Just close your eyes and you will see
All the memories you have of me
Just relax and you will find
That i'm still there inside your mind
Don't cry for me now that i'm gone
For i am in the land of song

There is no pain, there is no fear
So dry away that silent tear
Don't think of me in the dark and cold
For here i am, no longer old
I'm in that place that's filled with love
Known to you all, as "UP ABOVE"

BorisKilledMyHusband · 15/12/2021 16:45

“ROADS GO EVER ON” BY J. R. R. TOLKIEN

From “The Lord of the Rings” where Bilbo acknowledges that his journey is complete and gives others a blessing for "a journey new.

Roads go ever ever on,
Over rock and under tree,
By caves where never sun has shone,
By streams that never find the sea;
Over snow by winter sown,
And through the merry flowers of June,
Over grass and over stone,
And under mountains in the moon.
Roads go ever ever on
Under cloud and under star,
Yet feet that wandering have gone
Turn at last to home afar.
Eyes that fire and sword have seen
And horror in the halls of stone
Look at last on meadows green
And trees and hills they long have known.
Roads go ever on and on
Out from the door where it began.
Now far ahead the Road has gone,
Let others follow it who can!
Let them a journey new begin,
But I at last with weary feet
Will turn towards the lighted inn,
My evening-rest and sleep to meet.

We used this at my DH’s funeral as he was a LOTR fan.

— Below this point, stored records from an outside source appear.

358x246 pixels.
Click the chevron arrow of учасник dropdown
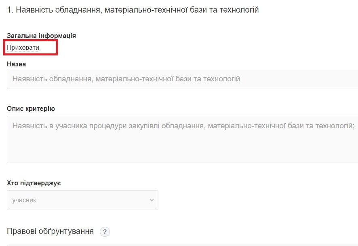tap(152, 200)
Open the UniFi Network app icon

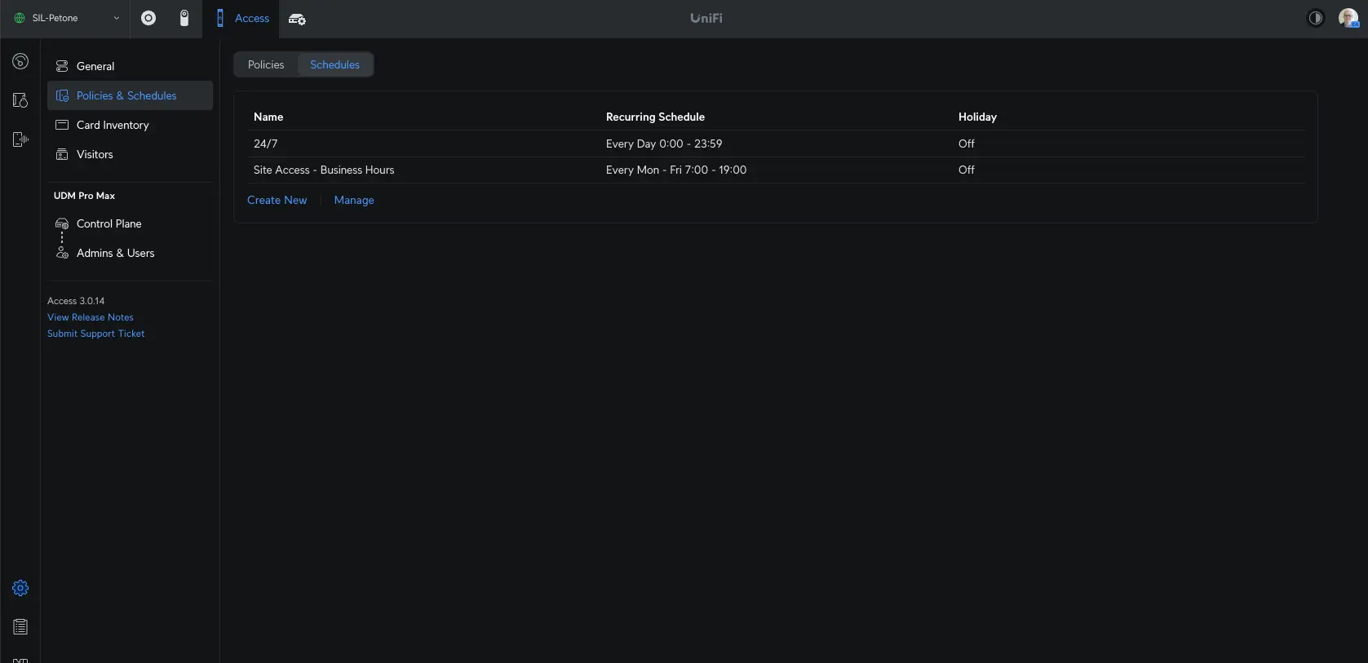pyautogui.click(x=148, y=18)
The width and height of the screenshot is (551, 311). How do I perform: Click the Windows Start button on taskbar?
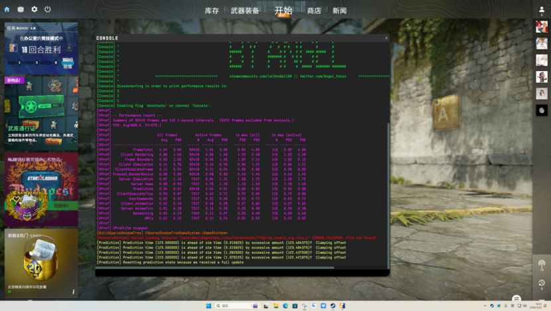[209, 306]
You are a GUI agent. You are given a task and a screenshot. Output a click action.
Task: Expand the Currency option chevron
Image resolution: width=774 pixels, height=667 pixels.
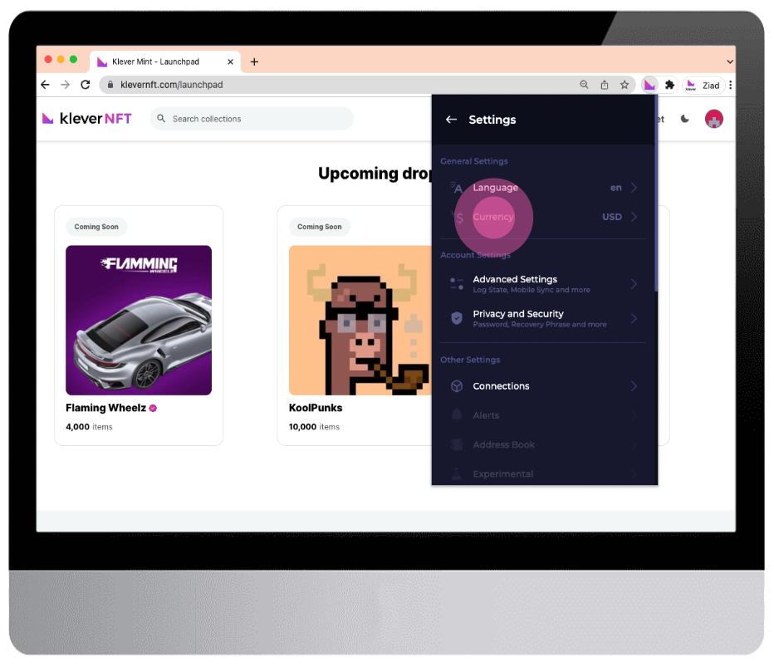pyautogui.click(x=634, y=217)
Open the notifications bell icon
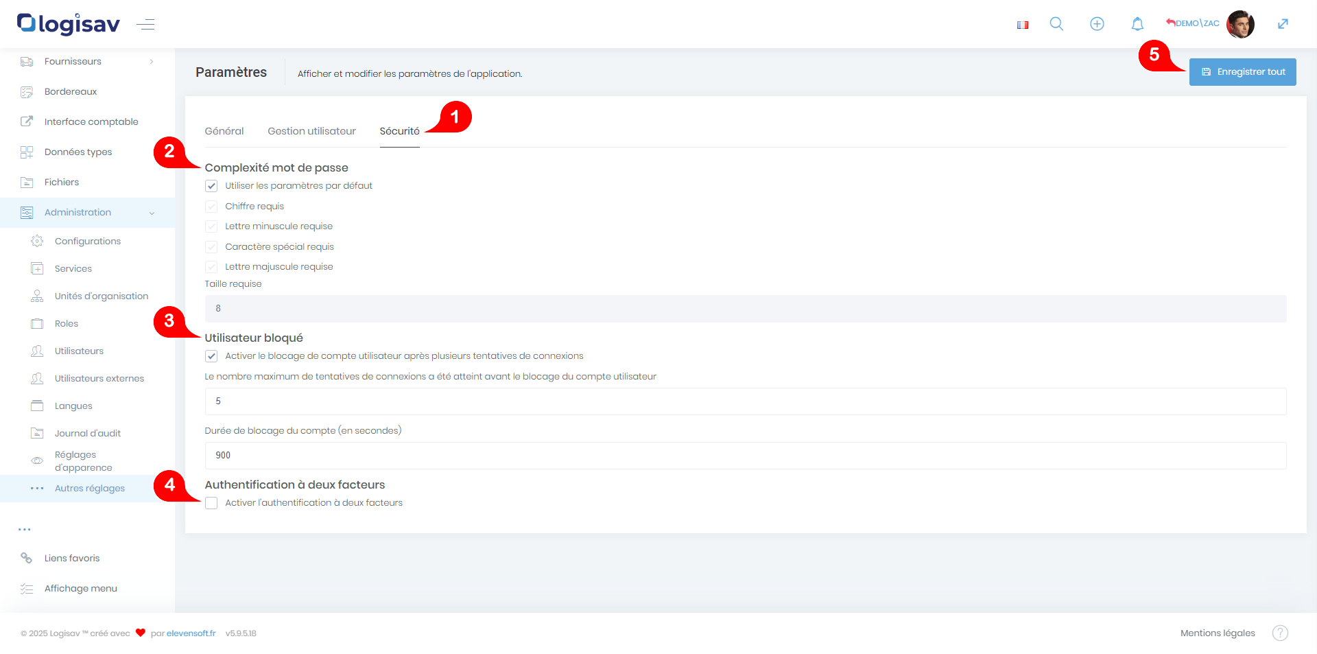This screenshot has height=654, width=1317. click(1137, 24)
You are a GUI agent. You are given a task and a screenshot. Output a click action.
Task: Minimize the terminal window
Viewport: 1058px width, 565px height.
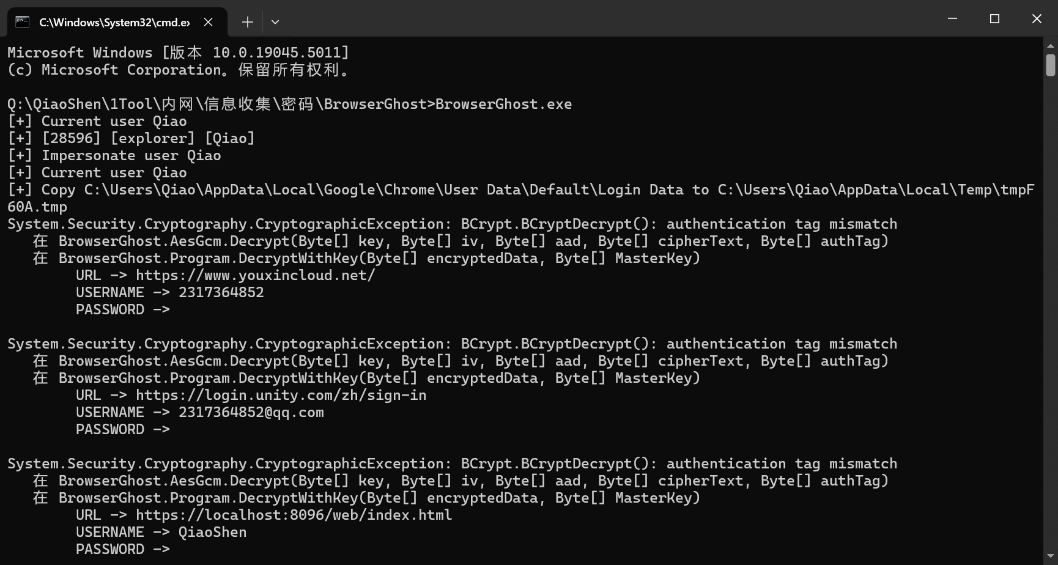(952, 19)
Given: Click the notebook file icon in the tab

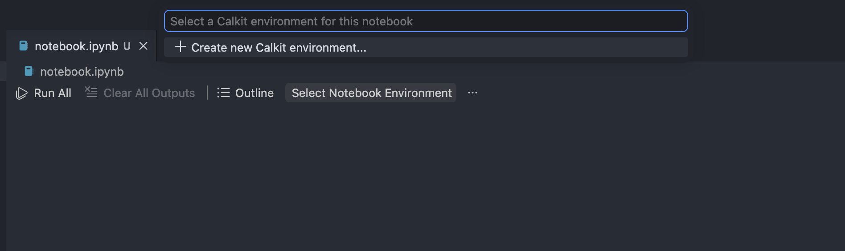Looking at the screenshot, I should [24, 46].
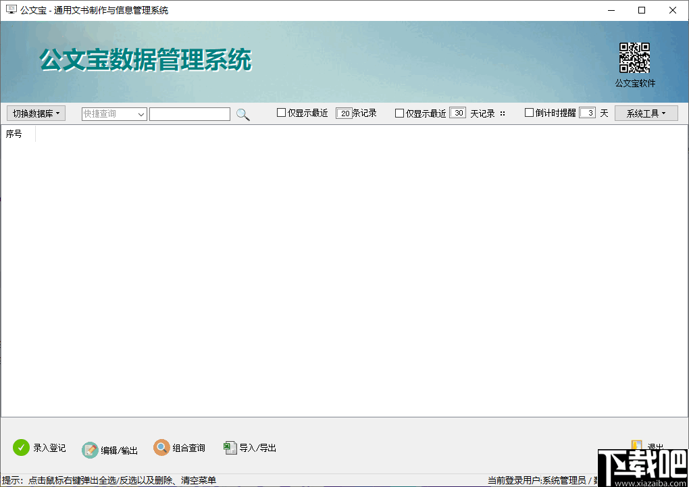Enable 仅显示最近 20 条记录 checkbox
The image size is (689, 487).
[280, 113]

Yellow85 · 15/12/2021 16:47

I send the dash poem. It’s all about what matters is the dash, the bit between your birth and your death.

baggies · 15/12/2021 18:40

When I'm an old woman I shall wear purple - Jenny Joseph

My brother read this at my darling mum's funeral 24 years ago. No mentions of death or heaven. A funny irreverent poem that captured my mum's joy of life and how she lived it. It's not for everyone, but certainly brightened the funeral in which we firmly wanted to celebrate mum's life. Friends still say to me how they remember it and how apt it was.